Pull out every line below that holds the word "size".

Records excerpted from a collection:
>>>>

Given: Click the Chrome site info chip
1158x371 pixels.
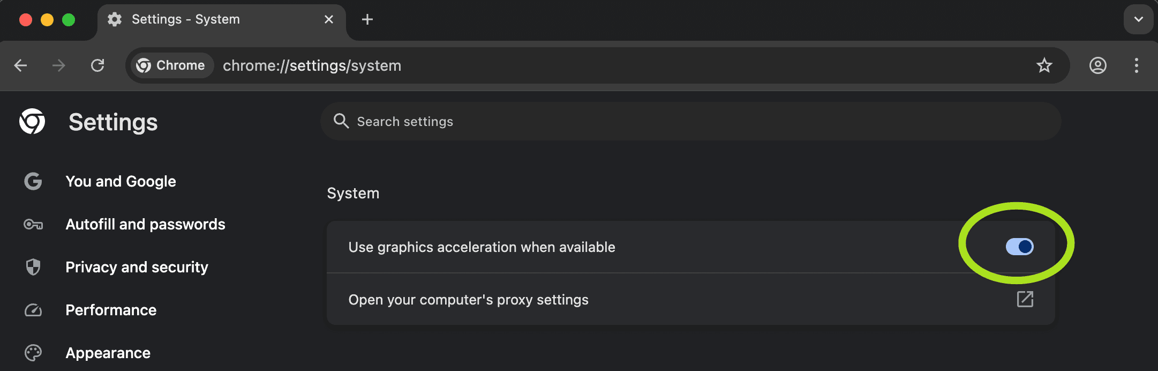Looking at the screenshot, I should (171, 65).
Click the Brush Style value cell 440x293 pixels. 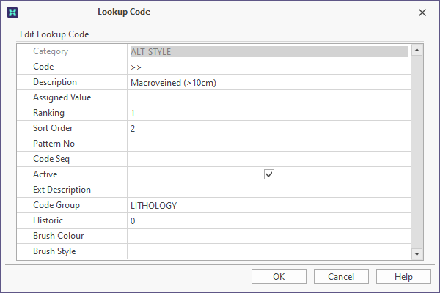click(x=268, y=251)
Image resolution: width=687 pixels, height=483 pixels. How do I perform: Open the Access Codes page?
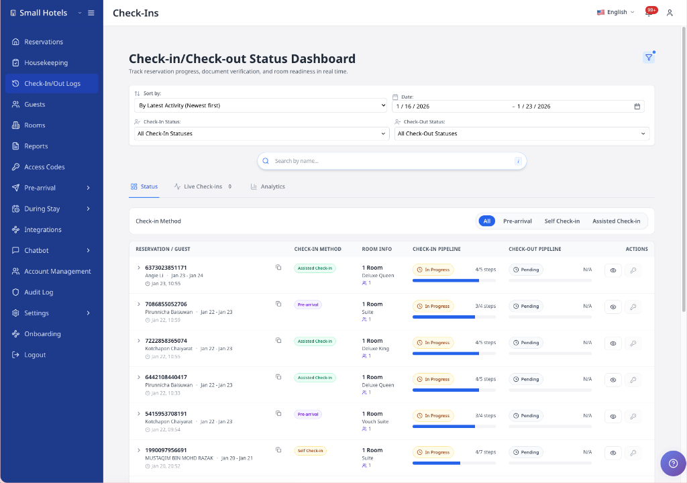[42, 166]
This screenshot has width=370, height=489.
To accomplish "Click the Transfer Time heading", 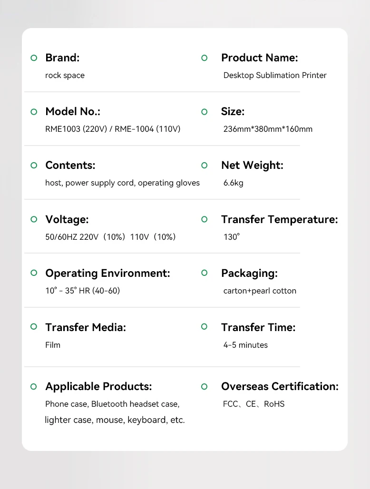I will pyautogui.click(x=258, y=327).
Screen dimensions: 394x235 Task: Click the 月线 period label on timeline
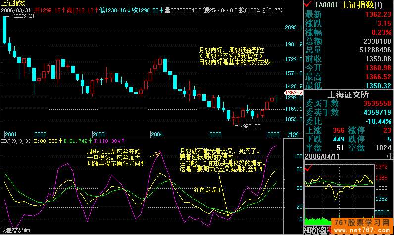pyautogui.click(x=293, y=134)
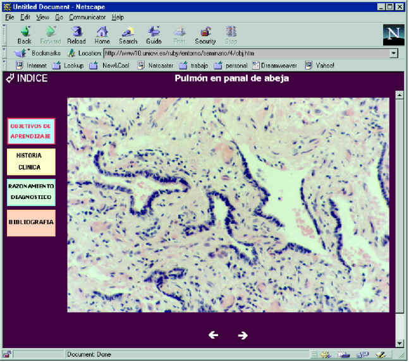Go to previous slide with left arrow
The width and height of the screenshot is (409, 362).
[213, 335]
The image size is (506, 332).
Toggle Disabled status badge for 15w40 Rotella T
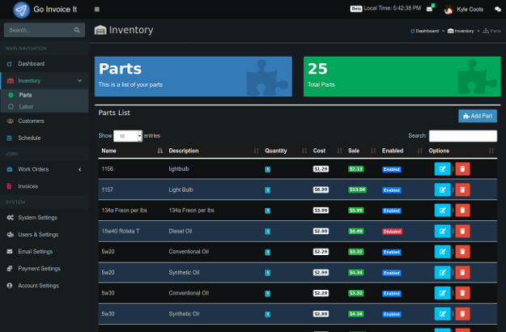[x=392, y=232]
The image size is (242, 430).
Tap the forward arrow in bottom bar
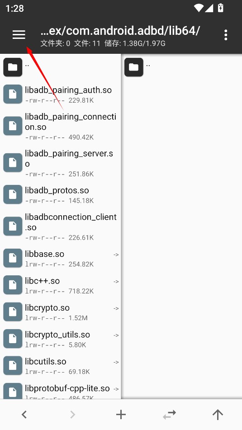click(72, 414)
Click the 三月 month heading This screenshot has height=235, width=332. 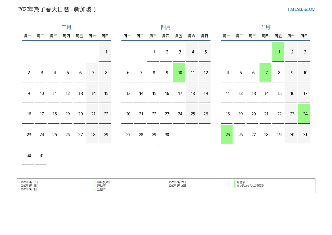tap(66, 27)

<<<<

◆ **OUTPUT**
The image size is (506, 332).
The image size is (242, 430).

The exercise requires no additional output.